»»

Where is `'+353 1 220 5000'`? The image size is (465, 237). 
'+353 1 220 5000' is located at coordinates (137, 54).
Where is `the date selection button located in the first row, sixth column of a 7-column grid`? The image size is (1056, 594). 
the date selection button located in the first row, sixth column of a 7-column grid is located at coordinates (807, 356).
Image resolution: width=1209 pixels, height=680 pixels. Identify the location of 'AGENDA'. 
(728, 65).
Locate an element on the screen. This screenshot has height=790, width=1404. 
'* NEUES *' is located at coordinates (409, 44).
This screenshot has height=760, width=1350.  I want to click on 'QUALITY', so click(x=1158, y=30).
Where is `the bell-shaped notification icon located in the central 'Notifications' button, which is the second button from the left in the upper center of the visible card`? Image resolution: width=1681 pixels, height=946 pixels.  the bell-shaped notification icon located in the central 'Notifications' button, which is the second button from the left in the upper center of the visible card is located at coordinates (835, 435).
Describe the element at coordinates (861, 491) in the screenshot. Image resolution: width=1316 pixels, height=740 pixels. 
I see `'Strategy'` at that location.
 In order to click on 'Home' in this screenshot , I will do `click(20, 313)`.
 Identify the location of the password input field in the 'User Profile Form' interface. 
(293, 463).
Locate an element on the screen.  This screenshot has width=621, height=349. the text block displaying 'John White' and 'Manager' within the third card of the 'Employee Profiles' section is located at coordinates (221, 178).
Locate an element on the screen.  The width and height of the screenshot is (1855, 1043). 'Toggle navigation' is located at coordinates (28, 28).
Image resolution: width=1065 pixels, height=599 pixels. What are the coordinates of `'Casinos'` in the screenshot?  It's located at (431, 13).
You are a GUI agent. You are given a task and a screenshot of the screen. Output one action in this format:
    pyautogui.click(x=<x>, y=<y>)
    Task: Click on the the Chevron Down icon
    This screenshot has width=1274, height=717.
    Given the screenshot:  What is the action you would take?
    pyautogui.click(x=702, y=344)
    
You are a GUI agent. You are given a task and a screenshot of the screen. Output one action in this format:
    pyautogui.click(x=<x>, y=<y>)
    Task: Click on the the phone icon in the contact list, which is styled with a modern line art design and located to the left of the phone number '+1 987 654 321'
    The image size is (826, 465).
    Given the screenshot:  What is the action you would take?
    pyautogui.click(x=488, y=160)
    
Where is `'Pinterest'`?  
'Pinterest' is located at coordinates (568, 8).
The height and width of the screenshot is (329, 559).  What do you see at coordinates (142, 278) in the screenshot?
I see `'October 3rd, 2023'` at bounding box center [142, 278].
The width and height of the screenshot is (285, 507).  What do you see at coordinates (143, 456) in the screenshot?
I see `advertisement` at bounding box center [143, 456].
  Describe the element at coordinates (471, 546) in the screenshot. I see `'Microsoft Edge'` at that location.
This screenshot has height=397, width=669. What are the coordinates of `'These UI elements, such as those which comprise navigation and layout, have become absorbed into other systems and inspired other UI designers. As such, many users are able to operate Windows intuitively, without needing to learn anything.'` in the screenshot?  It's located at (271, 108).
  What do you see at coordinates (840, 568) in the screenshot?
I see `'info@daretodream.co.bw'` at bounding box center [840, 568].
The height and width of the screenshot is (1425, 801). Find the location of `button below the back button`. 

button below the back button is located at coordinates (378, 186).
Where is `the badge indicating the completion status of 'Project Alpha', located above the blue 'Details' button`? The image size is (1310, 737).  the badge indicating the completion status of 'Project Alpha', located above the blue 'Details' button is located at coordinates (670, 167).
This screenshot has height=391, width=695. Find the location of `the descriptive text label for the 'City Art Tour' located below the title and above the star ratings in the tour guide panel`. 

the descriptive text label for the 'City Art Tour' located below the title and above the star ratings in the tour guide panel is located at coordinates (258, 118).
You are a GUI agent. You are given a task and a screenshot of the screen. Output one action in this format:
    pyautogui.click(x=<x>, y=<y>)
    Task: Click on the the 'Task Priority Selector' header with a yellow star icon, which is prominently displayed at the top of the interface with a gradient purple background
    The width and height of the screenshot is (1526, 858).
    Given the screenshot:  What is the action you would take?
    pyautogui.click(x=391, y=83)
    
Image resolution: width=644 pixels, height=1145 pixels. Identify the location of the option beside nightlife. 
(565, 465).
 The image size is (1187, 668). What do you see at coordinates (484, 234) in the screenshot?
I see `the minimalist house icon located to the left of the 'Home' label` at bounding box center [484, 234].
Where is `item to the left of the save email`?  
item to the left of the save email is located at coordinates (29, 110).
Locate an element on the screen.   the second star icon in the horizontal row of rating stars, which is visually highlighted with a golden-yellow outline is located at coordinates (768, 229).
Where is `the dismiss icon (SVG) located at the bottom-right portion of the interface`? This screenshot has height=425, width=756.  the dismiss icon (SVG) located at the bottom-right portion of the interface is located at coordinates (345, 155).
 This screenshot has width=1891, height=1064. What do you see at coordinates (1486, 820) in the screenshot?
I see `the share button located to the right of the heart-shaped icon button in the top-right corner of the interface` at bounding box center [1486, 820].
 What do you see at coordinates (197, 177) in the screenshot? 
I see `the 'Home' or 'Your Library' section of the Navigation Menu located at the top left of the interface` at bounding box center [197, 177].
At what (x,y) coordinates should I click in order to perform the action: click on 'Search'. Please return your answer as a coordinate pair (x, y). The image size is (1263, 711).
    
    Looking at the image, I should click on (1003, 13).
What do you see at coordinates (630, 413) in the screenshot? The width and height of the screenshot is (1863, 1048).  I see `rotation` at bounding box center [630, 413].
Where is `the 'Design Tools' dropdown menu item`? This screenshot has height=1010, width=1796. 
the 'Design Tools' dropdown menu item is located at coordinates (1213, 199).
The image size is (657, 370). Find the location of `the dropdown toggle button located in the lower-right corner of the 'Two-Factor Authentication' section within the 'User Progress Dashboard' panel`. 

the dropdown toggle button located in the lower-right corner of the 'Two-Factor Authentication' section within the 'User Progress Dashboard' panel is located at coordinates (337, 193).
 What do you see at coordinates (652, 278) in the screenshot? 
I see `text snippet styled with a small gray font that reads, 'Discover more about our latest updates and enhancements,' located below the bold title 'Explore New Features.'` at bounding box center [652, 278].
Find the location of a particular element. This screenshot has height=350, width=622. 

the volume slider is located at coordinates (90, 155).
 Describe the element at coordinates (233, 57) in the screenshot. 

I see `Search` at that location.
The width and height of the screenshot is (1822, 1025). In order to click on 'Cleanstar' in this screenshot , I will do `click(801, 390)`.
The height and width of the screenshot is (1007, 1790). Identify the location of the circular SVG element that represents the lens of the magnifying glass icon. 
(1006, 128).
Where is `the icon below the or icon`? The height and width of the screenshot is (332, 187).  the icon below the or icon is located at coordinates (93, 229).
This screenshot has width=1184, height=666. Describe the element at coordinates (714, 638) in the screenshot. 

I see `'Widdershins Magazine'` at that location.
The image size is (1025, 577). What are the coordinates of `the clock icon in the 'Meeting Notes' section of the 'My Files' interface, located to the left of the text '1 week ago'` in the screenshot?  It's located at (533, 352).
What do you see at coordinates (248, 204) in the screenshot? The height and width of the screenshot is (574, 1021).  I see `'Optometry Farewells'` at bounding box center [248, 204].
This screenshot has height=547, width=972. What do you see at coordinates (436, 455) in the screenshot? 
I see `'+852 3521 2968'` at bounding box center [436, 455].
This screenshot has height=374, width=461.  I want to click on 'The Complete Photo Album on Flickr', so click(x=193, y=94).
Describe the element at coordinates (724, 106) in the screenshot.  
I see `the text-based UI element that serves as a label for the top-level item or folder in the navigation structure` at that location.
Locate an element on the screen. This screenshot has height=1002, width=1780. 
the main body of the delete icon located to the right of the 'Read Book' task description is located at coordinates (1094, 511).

««

Rewrite all of the items above as a numbered list, one line per entry, and leave out any blank lines.

RESULT OF THIS TASK:
1. Where is `'+353 1 220 5000'`? The image size is (465, 237). 
2. '+353 1 220 5000' is located at coordinates (137, 54).
3. Where is `the date selection button located in the first row, sixth column of a 7-column grid`? The image size is (1056, 594). 
4. the date selection button located in the first row, sixth column of a 7-column grid is located at coordinates (807, 356).
5. Image resolution: width=1209 pixels, height=680 pixels. Identify the location of 'AGENDA'. 
6. (728, 65).
7. Locate an element on the screen. This screenshot has height=790, width=1404. 
8. '* NEUES *' is located at coordinates (409, 44).
9. This screenshot has height=760, width=1350.  I want to click on 'QUALITY', so click(x=1158, y=30).
10. Where is `the bell-shaped notification icon located in the central 'Notifications' button, which is the second button from the left in the upper center of the visible card`? Image resolution: width=1681 pixels, height=946 pixels.  the bell-shaped notification icon located in the central 'Notifications' button, which is the second button from the left in the upper center of the visible card is located at coordinates (835, 435).
11. Describe the element at coordinates (861, 491) in the screenshot. Image resolution: width=1316 pixels, height=740 pixels. 
12. I see `'Strategy'` at that location.
13.  In order to click on 'Home' in this screenshot , I will do `click(20, 313)`.
14.  Identify the location of the password input field in the 'User Profile Form' interface. 
15. (293, 463).
16. Locate an element on the screen.  This screenshot has width=621, height=349. the text block displaying 'John White' and 'Manager' within the third card of the 'Employee Profiles' section is located at coordinates (221, 178).
17. Locate an element on the screen.  The width and height of the screenshot is (1855, 1043). 'Toggle navigation' is located at coordinates (28, 28).
18. Image resolution: width=1065 pixels, height=599 pixels. What are the coordinates of `'Casinos'` in the screenshot?  It's located at (431, 13).
19. You are a GUI agent. You are given a task and a screenshot of the screen. Output one action in this format:
20.     pyautogui.click(x=<x>, y=<y>)
21.     Task: Click on the the Chevron Down icon
22.     This screenshot has width=1274, height=717.
23.     Given the screenshot:  What is the action you would take?
24.     pyautogui.click(x=702, y=344)
25. You are a GUI agent. You are given a task and a screenshot of the screen. Output one action in this format:
26.     pyautogui.click(x=<x>, y=<y>)
27.     Task: Click on the the phone icon in the contact list, which is styled with a modern line art design and located to the left of the phone number '+1 987 654 321'
28.     The image size is (826, 465).
29.     Given the screenshot:  What is the action you would take?
30.     pyautogui.click(x=488, y=160)
31. Where is `'Pinterest'`?  
32. 'Pinterest' is located at coordinates (568, 8).
33. The height and width of the screenshot is (329, 559).  What do you see at coordinates (142, 278) in the screenshot?
34. I see `'October 3rd, 2023'` at bounding box center [142, 278].
35. The width and height of the screenshot is (285, 507).  What do you see at coordinates (143, 456) in the screenshot?
36. I see `advertisement` at bounding box center [143, 456].
37.   Describe the element at coordinates (471, 546) in the screenshot. I see `'Microsoft Edge'` at that location.
38. This screenshot has height=397, width=669. What are the coordinates of `'These UI elements, such as those which comprise navigation and layout, have become absorbed into other systems and inspired other UI designers. As such, many users are able to operate Windows intuitively, without needing to learn anything.'` in the screenshot?  It's located at (271, 108).
39.   What do you see at coordinates (840, 568) in the screenshot?
40. I see `'info@daretodream.co.bw'` at bounding box center [840, 568].
41. The height and width of the screenshot is (1425, 801). Find the location of `button below the back button`. 
42. button below the back button is located at coordinates (378, 186).
43. Where is `the badge indicating the completion status of 'Project Alpha', located above the blue 'Details' button`? The image size is (1310, 737).  the badge indicating the completion status of 'Project Alpha', located above the blue 'Details' button is located at coordinates (670, 167).
44. This screenshot has height=391, width=695. Find the location of `the descriptive text label for the 'City Art Tour' located below the title and above the star ratings in the tour guide panel`. 
45. the descriptive text label for the 'City Art Tour' located below the title and above the star ratings in the tour guide panel is located at coordinates (258, 118).
46. You are a GUI agent. You are given a task and a screenshot of the screen. Output one action in this format:
47.     pyautogui.click(x=<x>, y=<y>)
48.     Task: Click on the the 'Task Priority Selector' header with a yellow star icon, which is prominently displayed at the top of the interface with a gradient purple background
49.     The width and height of the screenshot is (1526, 858).
50.     Given the screenshot:  What is the action you would take?
51.     pyautogui.click(x=391, y=83)
52. Image resolution: width=644 pixels, height=1145 pixels. Identify the location of the option beside nightlife. 
53. (565, 465).
54.  The image size is (1187, 668). What do you see at coordinates (484, 234) in the screenshot?
55. I see `the minimalist house icon located to the left of the 'Home' label` at bounding box center [484, 234].
56. Where is `item to the left of the save email`?  
57. item to the left of the save email is located at coordinates (29, 110).
58. Locate an element on the screen.   the second star icon in the horizontal row of rating stars, which is visually highlighted with a golden-yellow outline is located at coordinates (768, 229).
59. Where is `the dismiss icon (SVG) located at the bottom-right portion of the interface`? This screenshot has height=425, width=756.  the dismiss icon (SVG) located at the bottom-right portion of the interface is located at coordinates (345, 155).
60.  This screenshot has width=1891, height=1064. What do you see at coordinates (1486, 820) in the screenshot?
61. I see `the share button located to the right of the heart-shaped icon button in the top-right corner of the interface` at bounding box center [1486, 820].
62.  What do you see at coordinates (197, 177) in the screenshot? 
63. I see `the 'Home' or 'Your Library' section of the Navigation Menu located at the top left of the interface` at bounding box center [197, 177].
64. At what (x,y) coordinates should I click in order to perform the action: click on 'Search'. Please return your answer as a coordinate pair (x, y). The image size is (1263, 711).
65.     Looking at the image, I should click on (1003, 13).
66. What do you see at coordinates (630, 413) in the screenshot? The width and height of the screenshot is (1863, 1048).  I see `rotation` at bounding box center [630, 413].
67. Where is `the 'Design Tools' dropdown menu item`? This screenshot has height=1010, width=1796. 
68. the 'Design Tools' dropdown menu item is located at coordinates (1213, 199).
69. The image size is (657, 370). Find the location of `the dropdown toggle button located in the lower-right corner of the 'Two-Factor Authentication' section within the 'User Progress Dashboard' panel`. 
70. the dropdown toggle button located in the lower-right corner of the 'Two-Factor Authentication' section within the 'User Progress Dashboard' panel is located at coordinates (337, 193).
71.  What do you see at coordinates (652, 278) in the screenshot? 
72. I see `text snippet styled with a small gray font that reads, 'Discover more about our latest updates and enhancements,' located below the bold title 'Explore New Features.'` at bounding box center [652, 278].
73. Find the location of a particular element. This screenshot has height=350, width=622. 
74. the volume slider is located at coordinates (90, 155).
75.  Describe the element at coordinates (233, 57) in the screenshot. 
76. I see `Search` at that location.
77. The width and height of the screenshot is (1822, 1025). In order to click on 'Cleanstar' in this screenshot , I will do `click(801, 390)`.
78. The height and width of the screenshot is (1007, 1790). Identify the location of the circular SVG element that represents the lens of the magnifying glass icon. 
79. (1006, 128).
80. Where is `the icon below the or icon`? The height and width of the screenshot is (332, 187).  the icon below the or icon is located at coordinates (93, 229).
81. This screenshot has width=1184, height=666. Describe the element at coordinates (714, 638) in the screenshot. 
82. I see `'Widdershins Magazine'` at that location.
83. The image size is (1025, 577). What are the coordinates of `the clock icon in the 'Meeting Notes' section of the 'My Files' interface, located to the left of the text '1 week ago'` in the screenshot?  It's located at (533, 352).
84. What do you see at coordinates (248, 204) in the screenshot? The height and width of the screenshot is (574, 1021).  I see `'Optometry Farewells'` at bounding box center [248, 204].
85. This screenshot has height=547, width=972. What do you see at coordinates (436, 455) in the screenshot? 
86. I see `'+852 3521 2968'` at bounding box center [436, 455].
87. This screenshot has height=374, width=461.  I want to click on 'The Complete Photo Album on Flickr', so click(x=193, y=94).
88. Describe the element at coordinates (724, 106) in the screenshot.  
89. I see `the text-based UI element that serves as a label for the top-level item or folder in the navigation structure` at that location.
90. Locate an element on the screen. This screenshot has height=1002, width=1780. 
91. the main body of the delete icon located to the right of the 'Read Book' task description is located at coordinates (1094, 511).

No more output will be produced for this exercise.